* _Consigne_:
Pouvez-vous poursuivre l'homélie pour le 70e anniversaire du Conseil œcuménique des Églises en reprenant juste après sa dernière phrase ?

* _Texte extrait_:
Sa Toute-Sainteté au 70e anniversaire du COE

imprimer

Homélie de Sa Toute-Sainteté le Patriarche œcuménique Bartholomée pour le 70e anniversaire du Conseil œcuménique des Églises à la Cathédrale Saint-Pierre.

Genève, 17 juin 2018

 

Photo Albin Hillert/WCC

 

« Admis au même héritage, membres du même corps, associés à la même promesse, en Jésus Christ par l’Évangile ». (Ep. 3,6)

 

Frères et sœurs bien aimés en Christ,

 

Nous célébrons cette année le septantième anniversaire du Conseil œcuménique des Églises, cette « communauté fraternelle d’Églises qui confessent le Seigneur Jésus Christ comme Dieu et Sauveur selon les Écritures et s’efforcent de répondre ensemble à leur commune vocation pour la gloire du seul Dieu, Père, Fils et Saint-Esprit »1.

Nous célébrons un long pèlerinage commun sur la voie de l’unité, du témoignage chrétien, de l’engagement pour la justice, la paix et la sauvegarde de la création.

Nous rendons grâce à Dieu qui a guidé nos pas et nous implorons sa protection et son soutien pour continuer ensemble sur la même voie, avec le même élan et la même ferveur.

Il y a nonante huit ans, peu après la fin de la Première guerre mondiale qui fut si dévastatrice, une voie s’éleva à l’Orient Chrétien, interpellant les Églises de l’oikouménè entier d’établir entre elles une confiance mutuelle, de ne plus se considérer comme étrangères, mais comme parentes et familières en Christ, en tant que « cohéritières, membres du même corps et bénéficiaires de la même promesse de Dieu » (Ep. 3,6), et les invitant à remédier ensemble aux plaies profondes causées par la guerre. Plaies qui révélaient un mépris absolu des principes les plus élémentaires du droit et de l’humanité et qui, de surcroît, menaçaient les fondements même de la foi chrétienne.

Il s’agissait de la Lettre Encyclique que le Patriarcat Œcuménique de Constantinople envoya en janvier 1920 « À toutes les Églises du Christ dans le Monde », leur proposant la création d’une « Société d’Églises » (Κοινωνία τῶν Ἐκκλησιῶν), sur le modèle de la « Société des Nations » qui venait d’être créée cette même année par le Président Wilson ici à Genève. Une Encyclique qui, selon le regretté Visser’t Hooft, premier secrétaire général du Conseil œcuménique des Églises, « avait sonné la cloche de notre rassemblement ». Il faudrait peut-être noter ici, pour l’histoire, que cette remarque de ce pionnier de l’œcuménisme fût prononcée ici même, en cette Cathédrale de Saint Pierre, en novembre 1967, lors de la visite au Conseil œcuménique des Églises de notre illustre prédécesseur, le Patriarche Athénagoras d’éternelle mémoire.

* _Extrait de données_:
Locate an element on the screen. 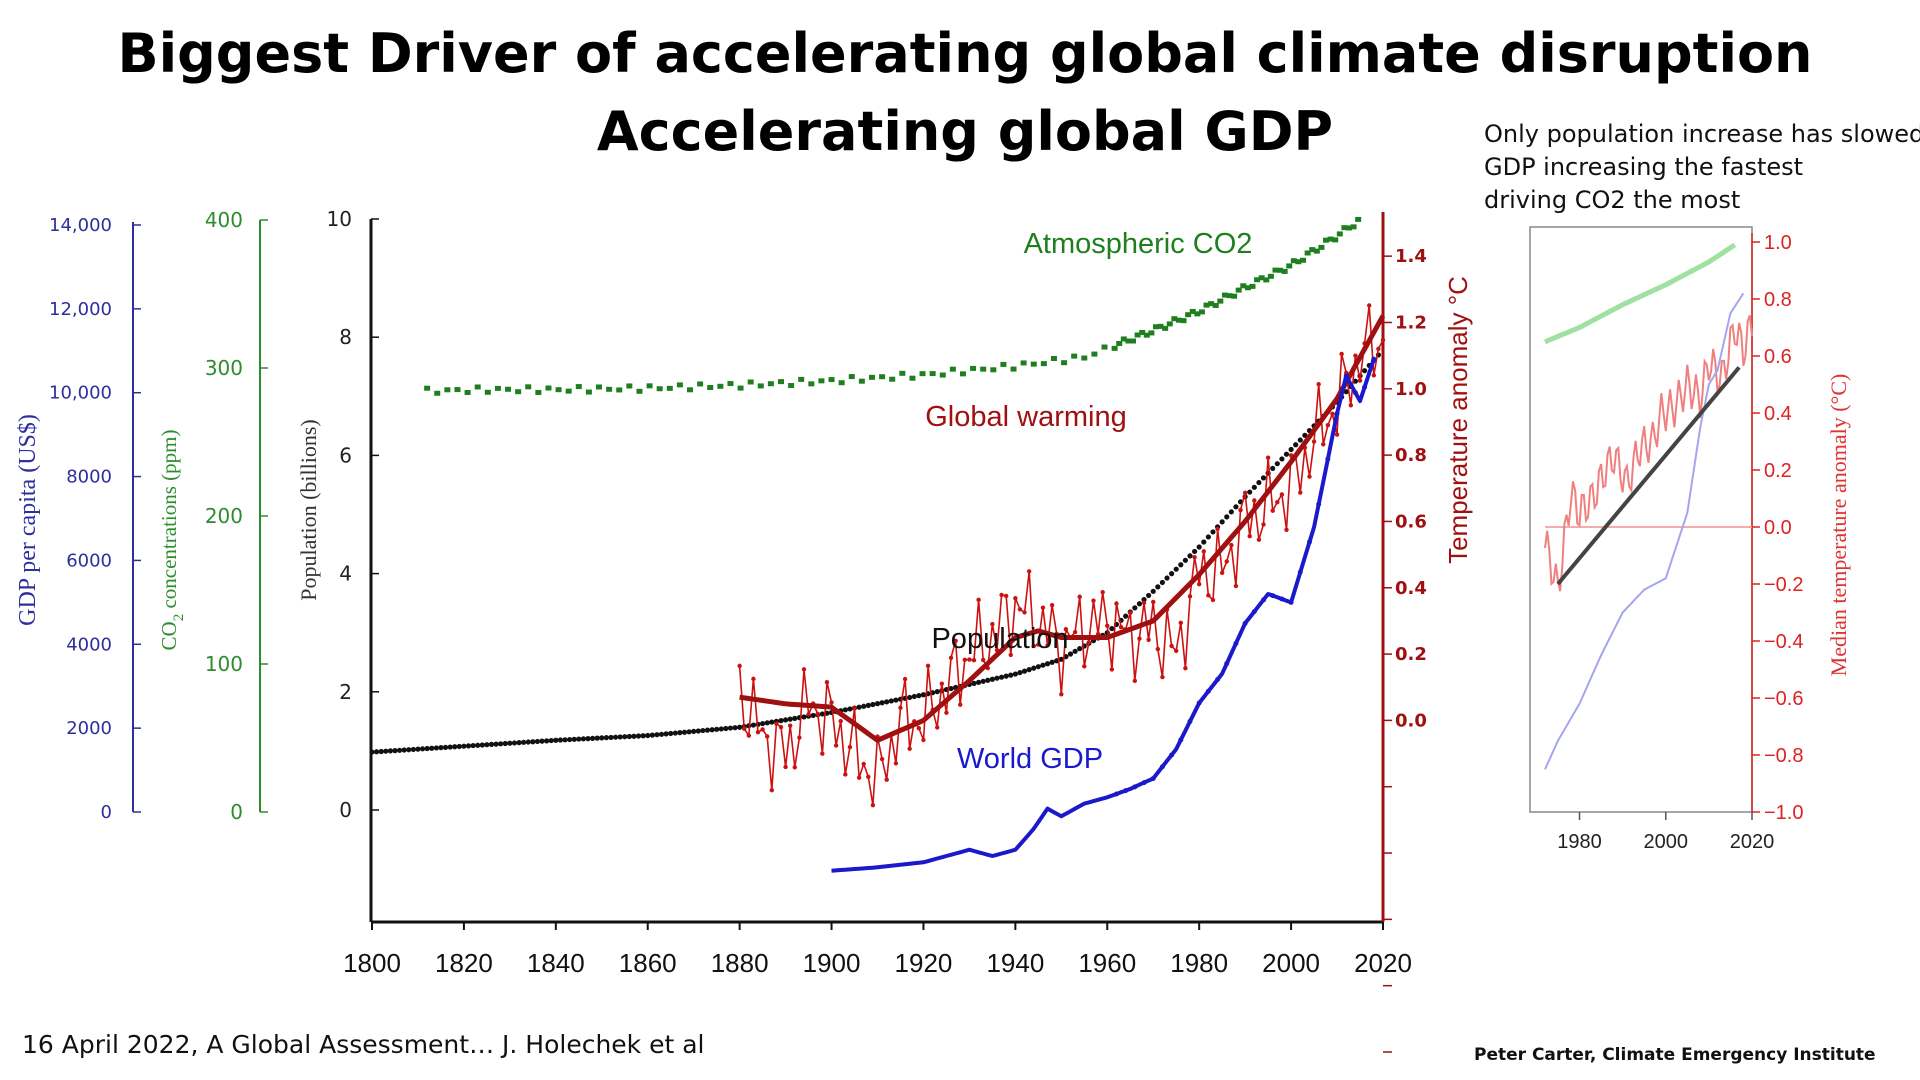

* _Réponse rédigée_:
Cette « Société d’Églises » proposée par Constantinople a finalement pris chair et os 28 ans plus tard, en 1948, sous la dénomination « Conseil œcuménique des Églises », avec la fusion des mouvements interchrétiens « Foi et Constitution » et « Vie et Action » qui étaient très actifs aussi depuis 1920 ; le premier dans le domaine théologique et le second dans la sphère du Christianisme pratique.

Au cour de septante ans de sa vie, le Conseil œcuménique des Églises, cette expression structurée et bien organisée du Mouvement œcuménique contemporain, fut certainement une des voies choisies par le Seigneur pour attirer l’attention de l’humanité sur le « nouveau commandement » de l’amour qu’Il nous a donné (Jn 13, 30), aussi appelé dans l’Épître de Jacques « loi royale » (Jc 2,8), et pour faire mieux respecter par Son Église les préceptes de réconciliation, de paix, de justice et de solidarité qu’Il a prêché.

Cette longue période de septante ans est le témoin de la riche expérience accumulée par les Églises-membres du Conseil et par les nombreux partenaires et compagnons œcuméniques dans la marche commune vers la coexistence, la compréhension réciproque et la coopération ainsi que pour avancer sur la voie du dialogue et de l’action coordonnée. Ceci, malgré les embuches rencontrées occasionnellement et en dépit des crises théologiques ou sociopolitiques, voire même institutionnelles ou financières.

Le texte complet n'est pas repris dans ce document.